● **ЗАДАНИЯ К ВЫПОЛНЕНИЮ**
1. Перечислите фамилии всех людей, которые, согласно отрывку о Мозжухине, согласились вернуться в СССР или переехали туда.
2. Продолжите отрывок о Мозжухине, начав сразу после его последнего предложения.

Что касается И. Мозжухина, то он не раз получал предложения вернуться в
СССР. В 1923-1924 годах это стало частью масштабной кампании по
переманиванию видных деятелей культуры на родину. Среди согласившихся были
Андрей Белый, Алексей Толстой, Сергеи Прокофьев, Александр Вертинский,
Дмитрий Святополк-Мирский, автор статьи об Инкижинове, тоже переехал в
СССР. Из кинематографистов согласились вернуться Яков Протазанов и Петр
Чардынин.
Мозжухин отказался. В мемуарной статье 1926 года он рассказал, что тогда
ему пригрозили запрещением его фильмов в советском прокате. Правда, мы не
знаем, насколько можно верить рассказам Мозжухина о себе. В истории,
напечатанной в тех же мемуарах (она не раз перепечатывалась), он рассказал,
как на съемках "Михаила Строгова" в Латвии плот с актерами оторвался от
троса и его понесло к советской границе. Увидев красных пограничников,
поджидавших добычу, он и другие актеры бросились в воду и спаслись вплавь.

● **ИСХОДНЫЕ ДАННЫЕ**
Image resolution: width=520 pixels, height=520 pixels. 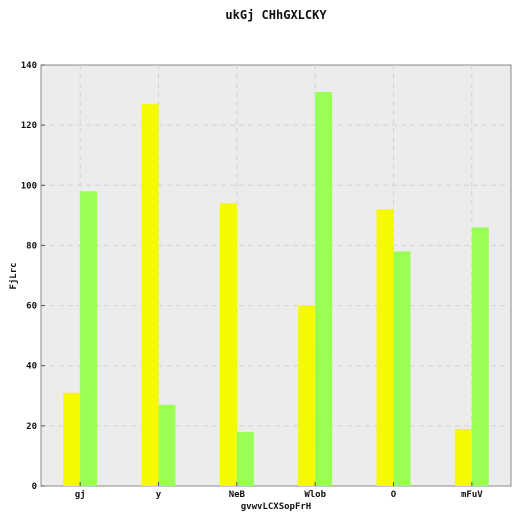 What do you see at coordinates (80, 494) in the screenshot?
I see `x-tick-label: gj` at bounding box center [80, 494].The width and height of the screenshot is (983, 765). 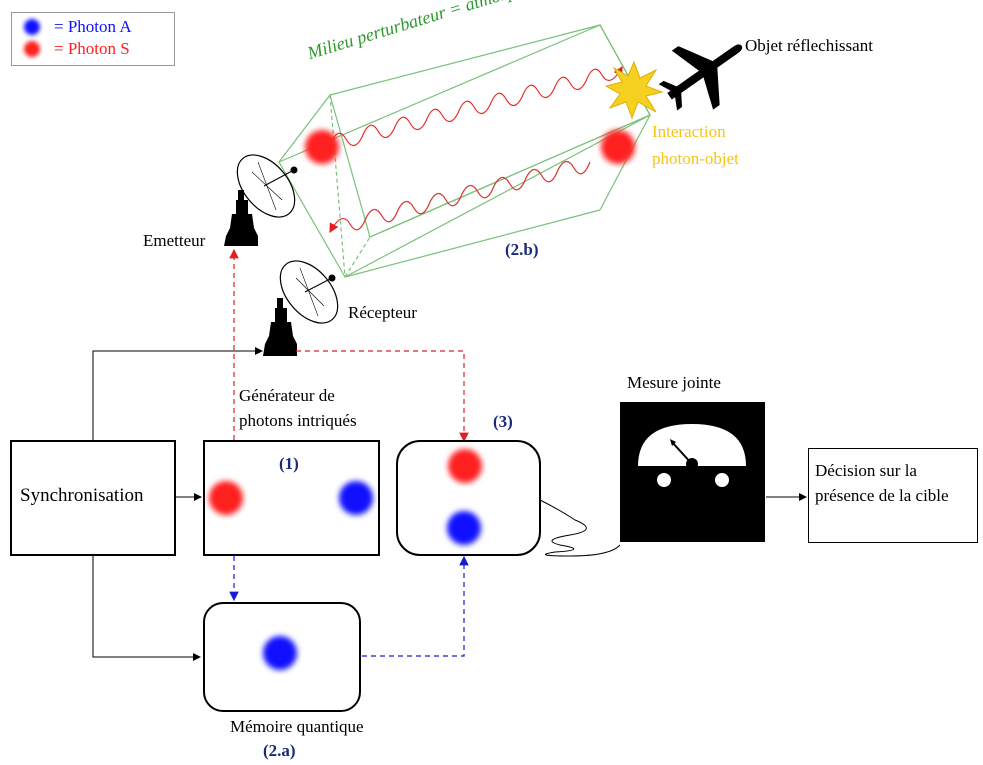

● **ОТВЕТЫ ПО ЗАДАНИЯМ**
1. Белый, Толстой, Прокофьев, Вертинский, Святополк-Мирский, Протазанов, Чардынин

2.
Съемки фильма действительно проходили вблизи латвийско-советской
границы, но история Мозжухина не похожа на правду: река Даугава течет не из
Латвии в Россию, а из России в Латвию.
При том, что в 1925 году кампания по репатриации продолжалась, в глазах
советского зрителя фигура вернувшегося эмигранта, видимо, намеренно
компрометировалась. В советском кино был создан образ эмигранта-диверсанта
- он фигурировал в фильмах "Его призыв" (1925) и "В город входить нельзя"
(1929). Характерно, что режиссером первого из них был Яков Протазанов.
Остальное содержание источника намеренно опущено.